Marathon training One Mile at a Time

Hi

I have been lucky enough to secure a ballot place in London Marathon 2013.

This will be my second marathon. The first one took me forever @ 6:06 and I had knee / ITB pain issues pretty much once I got to 14mi in training & it just carried on (despite seeing a physio) & during the last 10mi or so of the race - though it only ever hurt whilst running & running more than 10mi. Never had any issues previous to that whilst training for half marathons etc. I have now replaced my trainers a few months ago as I over pronate which also contributed to my knee pain (according to the physio & running shop / gait machine). I started training in mid Jan for an April race due to having a cold / cough after Xmas. I had run a half marathon 2 months beforehand with no pain.

This time I would like to avoid the knee pain issues & improve on my time so have decided to start training earlier & ramp up the mileage slower. I am doing Great South Run (10mi) at the end of this month although it will be on a walk / run basis as I have not been able to do enough training (due to a cough in late Aug / too busy at home / felt flat after last marathon / worried about knee combination) which I am happy about.

My plan was to start from the beginning of November with the marathon training - long runs, starting from 2mi. Then to increase this by a mile a week right up to the marathon. I am registered for Silverstone Half Marathon in early March so I will have got beyond that mileage by then but at this point I will start going up & down a bit mileage wise & build up to do a max run of 22mi 3 weeks before the race.

I am going to incorporate 2 other running sessions in the week (an interval one & a half hour recovery run) plus three cross training sessions a week (like spinning, cycling, kettle bells & resistance / strength).

Just wondered if all you runners out there thought this was a more feasable way for me to avoid injury?

Cheers :flowerforyou:

Replies

  • timboom1
    timboom1 Posts: 762 Member
    Hi

    I have been lucky enough to secure a ballot place in London Marathon 2013.

    This will be my second marathon. The first one took me forever @ 6:06 and I had knee / ITB pain issues pretty much once I got to 14mi in training & it just carried on (despite seeing a physio) & during the last 10mi or so of the race - though it only ever hurt whilst running & running more than 10mi. Never had any issues previous to that whilst training for half marathons etc. I have now replaced my trainers a few months ago as I over pronate which also contributed to my knee pain (according to the physio & running shop / gait machine). I started training in mid Jan for an April race due to having a cold / cough after Xmas. I had run a half marathon 2 months beforehand with no pain.

    This time I would like to avoid the knee pain issues & improve on my time so have decided to start training earlier & ramp up the mileage slower. I am doing Great South Run (10mi) at the end of this month although it will be on a walk / run basis as I have not been able to do enough training (due to a cough in late Aug / too busy at home / felt flat after last marathon / worried about knee combination) which I am happy about.

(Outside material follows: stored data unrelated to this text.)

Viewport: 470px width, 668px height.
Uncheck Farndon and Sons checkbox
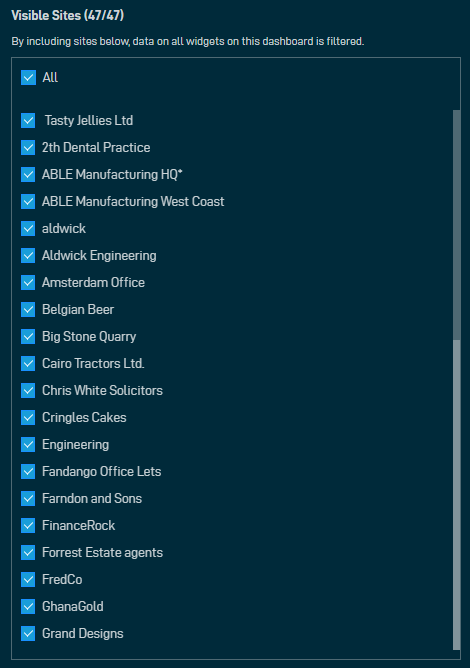tap(28, 498)
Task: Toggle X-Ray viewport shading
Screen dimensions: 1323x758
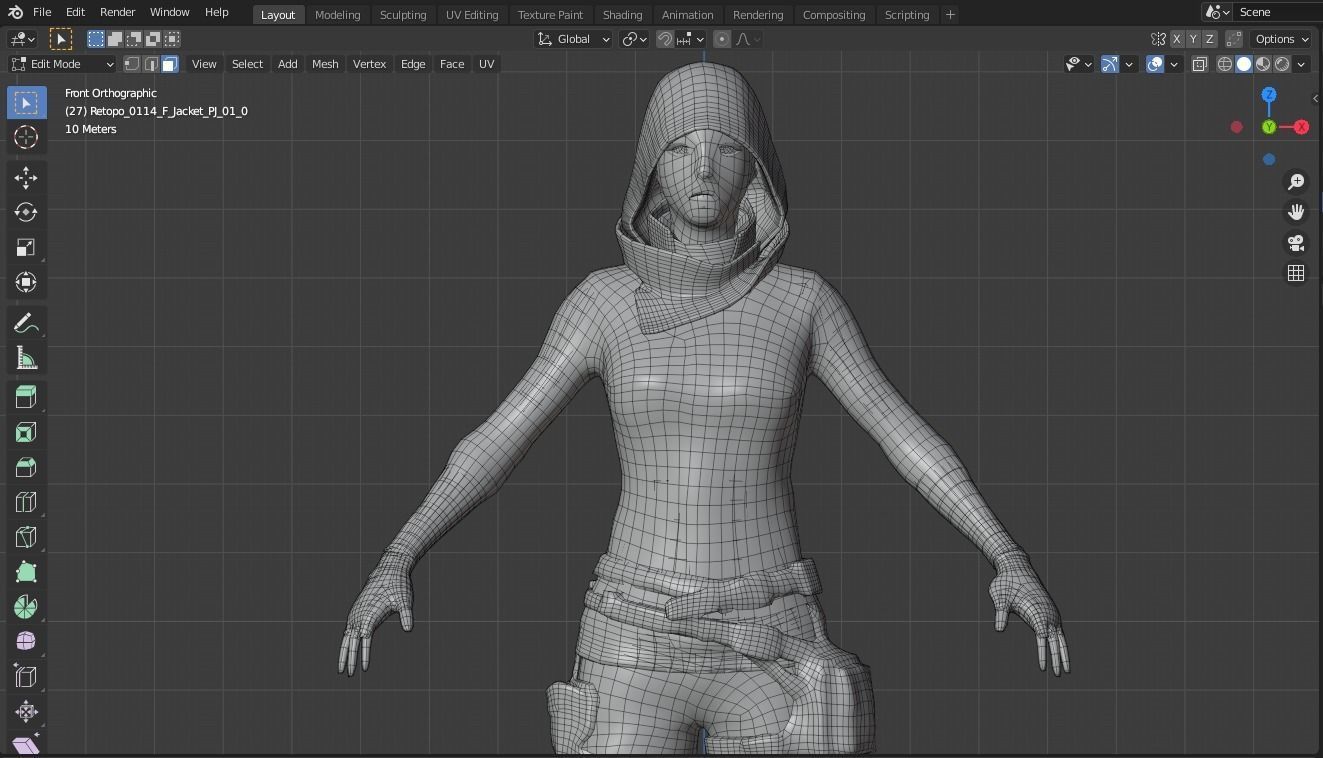Action: pyautogui.click(x=1199, y=63)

    My plan was to start from the beginning of November with the marathon training - long runs, starting from 2mi. Then to increase this by a mile a week right up to the marathon. I am registered for Silverstone Half Marathon in early March so I will have got beyond that mileage by then but at this point I will start going up & down a bit mileage wise & build up to do a max run of 22mi 3 weeks before the race.

    I am going to incorporate 2 other running sessions in the week (an interval one & a half hour recovery run) plus three cross training sessions a week (like spinning, cycling, kettle bells & resistance / strength).

    Just wondered if all you runners out there thought this was a more feasable way for me to avoid injury?

    Cheers :flowerforyou:

    I am jealous, I would love to run London but it is not easy to get a spot coming from the States. That said, building slowly makes a lot of sense. I would suggest though that you divide your training into two phases base building and race training. Between now and November build base mileage, 3x a week run an general aerobic run (easy but not too easy) 1x/week add a long run equal to 25-30% of your total weekly mileage, 1x/week (day before you long run) do the 30 minute recovery run. The other two days rest or cross train. Build the miles each week by adding a mile to 2 of the runs each week and the other 2 the next week (not counting the recovery run.) Every 4th week take a cutback to the runs from 3 weeks prior.

    Starting in December, start to focus on race training, continue to mostly build base, but take one run per week and rotate intervals and tempo runs (1 per week.) Don't make this workout the day before your long run. As you get into March, if you feel it, add a second tempo run each week. Once you hit the first of April, start to reduce the overall mileage 50% each week up to the marathon (note cut mileage not intensity.)

    Overall to improve your time, base building is the most important thing you can do and it will have the biggest impact on your ability to complete the distance at a faster pace. You are giving yourself plenty of time so use it to your advantage and, as you indicated, slowly build mileage for the next few months before you even worry about anything else. Quite honestly if you never to an interval workout between now and then and just build base miles, you will see big improvements.

    Also, as you to December, it may be worth checking out a "canned" training plan, Hal Higdon plans are a good place to start and are free to use, just Google it.